§ **Exercise objective**
Where a line below holds the string "pixels", count it; then give the total without any other words.

══ Excerpted records ══

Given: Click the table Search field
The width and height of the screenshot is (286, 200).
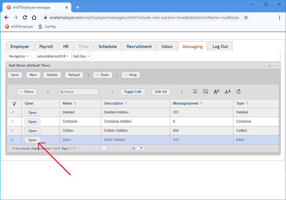Looking at the screenshot, I should pyautogui.click(x=79, y=92).
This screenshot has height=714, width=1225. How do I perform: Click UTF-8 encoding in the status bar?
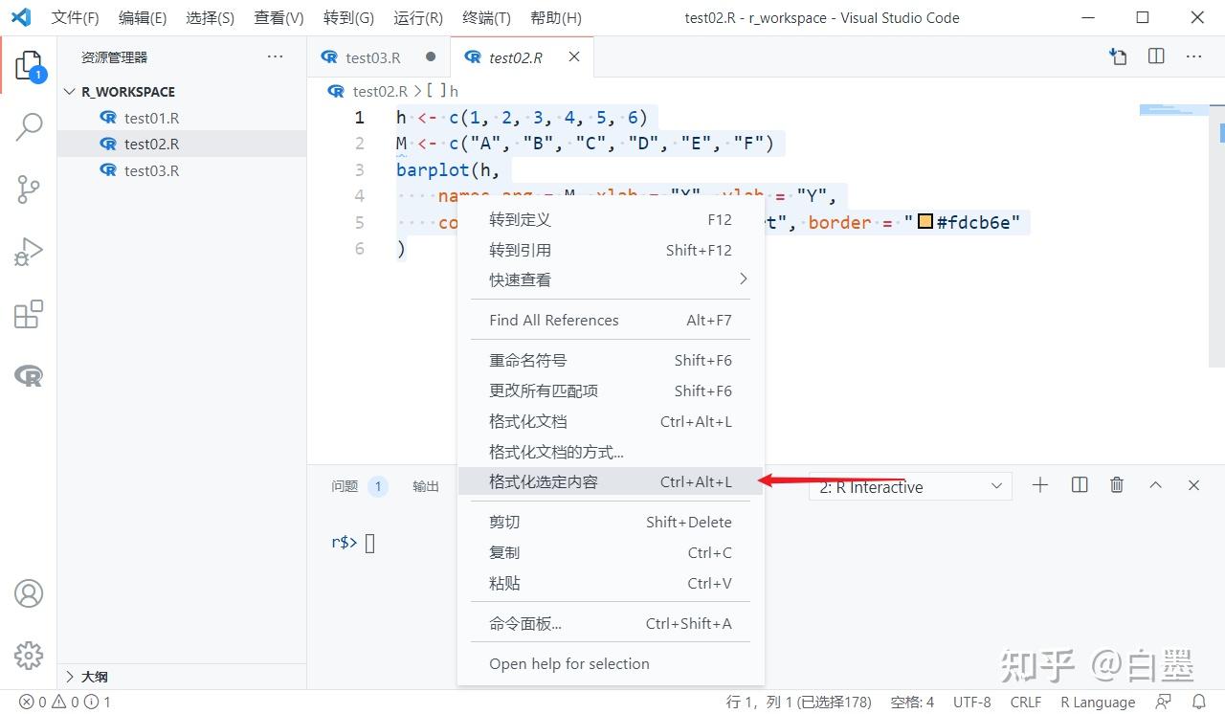click(971, 702)
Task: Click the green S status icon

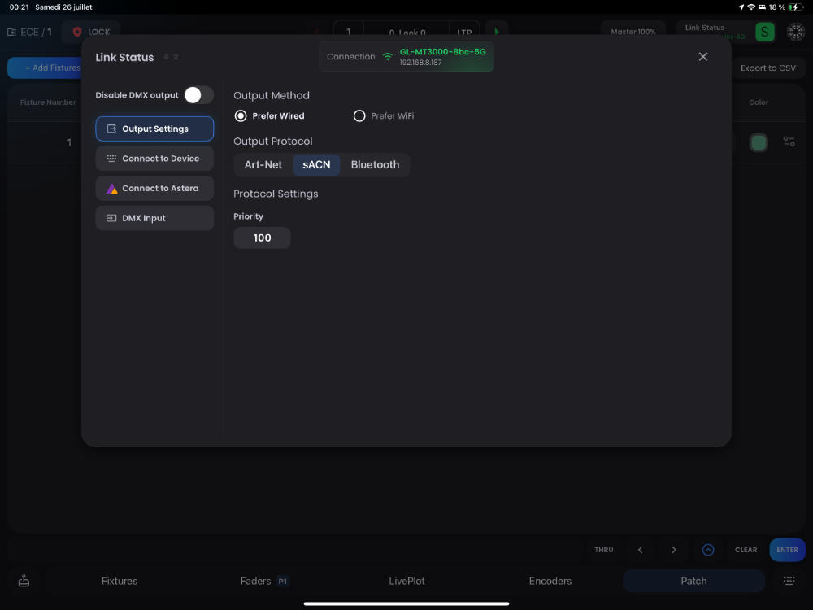Action: click(764, 32)
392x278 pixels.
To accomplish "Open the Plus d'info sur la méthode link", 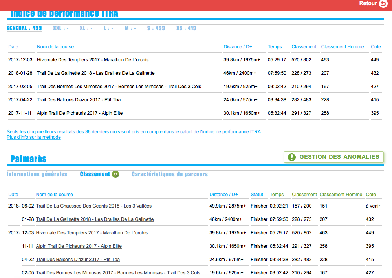I will click(x=34, y=137).
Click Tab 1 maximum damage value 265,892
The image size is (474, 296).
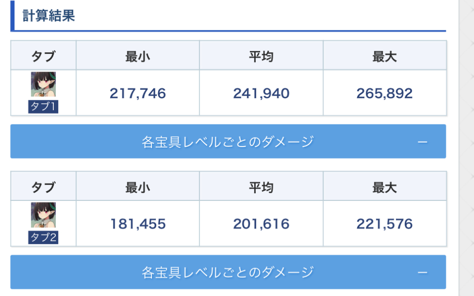pyautogui.click(x=385, y=93)
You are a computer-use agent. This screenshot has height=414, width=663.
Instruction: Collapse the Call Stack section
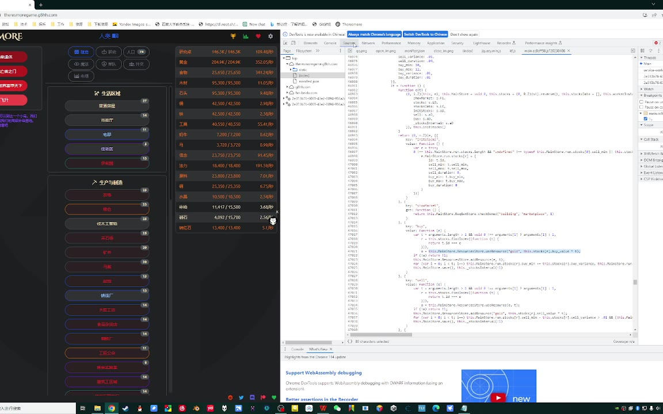[x=650, y=139]
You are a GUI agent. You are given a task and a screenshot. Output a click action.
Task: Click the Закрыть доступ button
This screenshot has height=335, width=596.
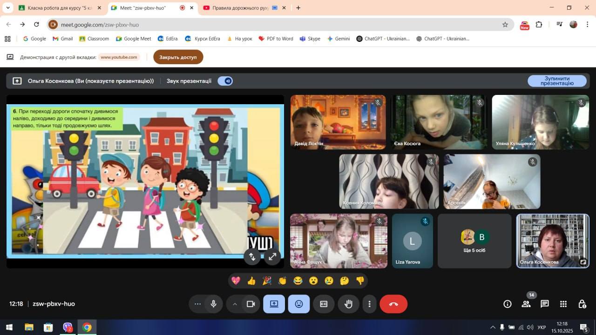coord(178,57)
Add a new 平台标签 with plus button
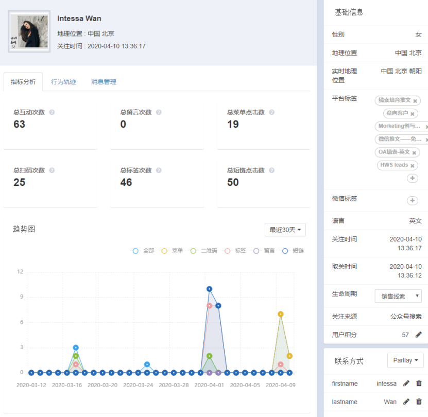This screenshot has width=428, height=417. pos(412,178)
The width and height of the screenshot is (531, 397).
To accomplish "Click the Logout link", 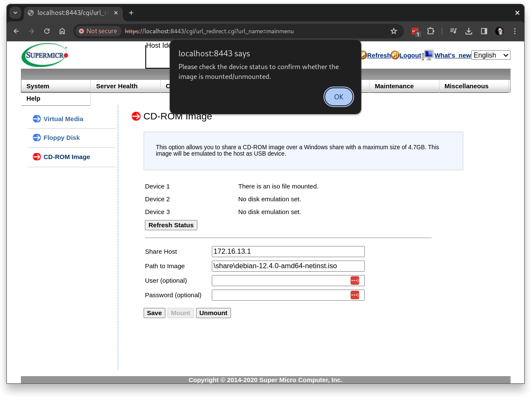I will point(410,55).
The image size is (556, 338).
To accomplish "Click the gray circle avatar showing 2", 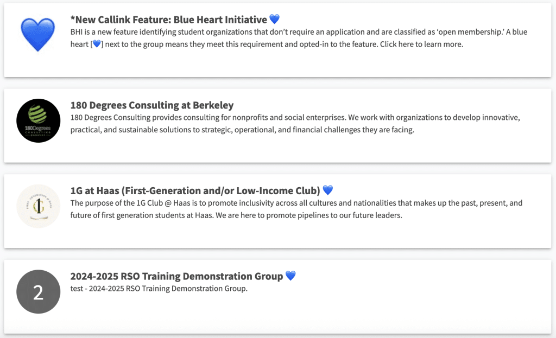I will (38, 292).
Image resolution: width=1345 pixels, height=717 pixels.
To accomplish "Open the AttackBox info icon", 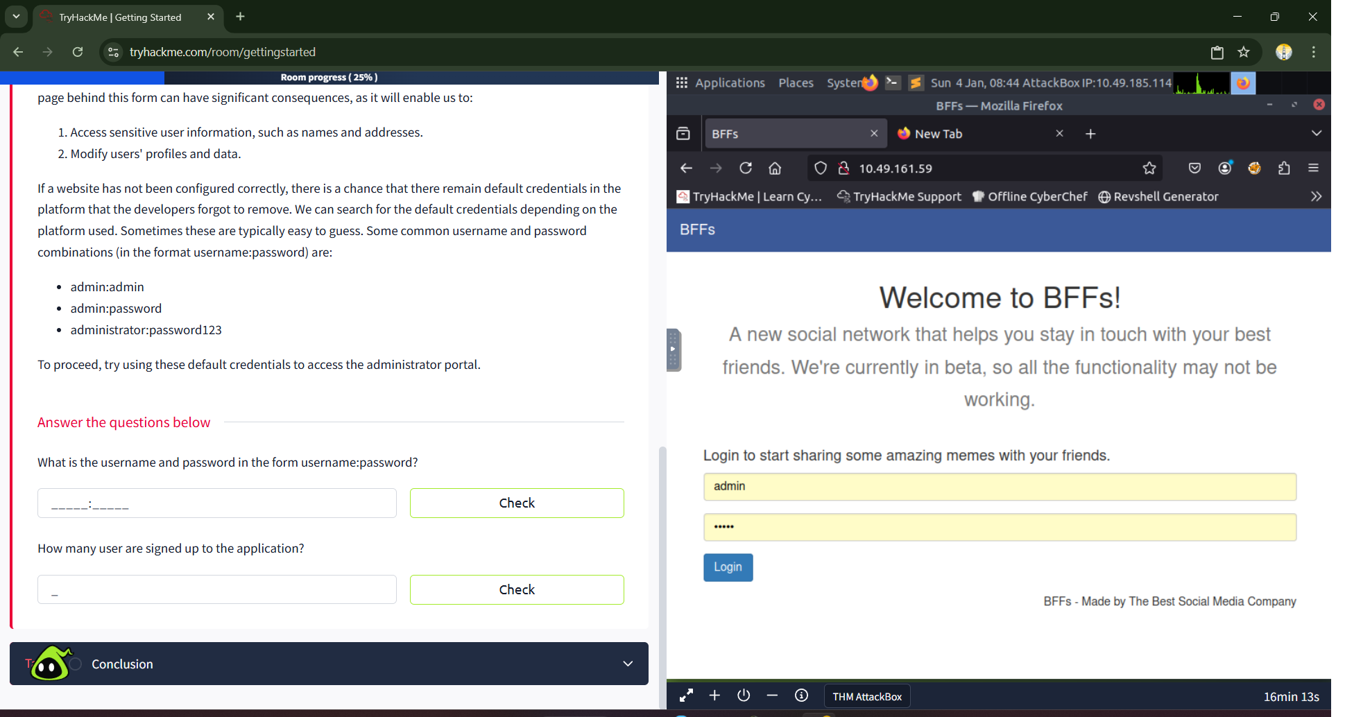I will coord(801,696).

═══

§ **Written reply**
2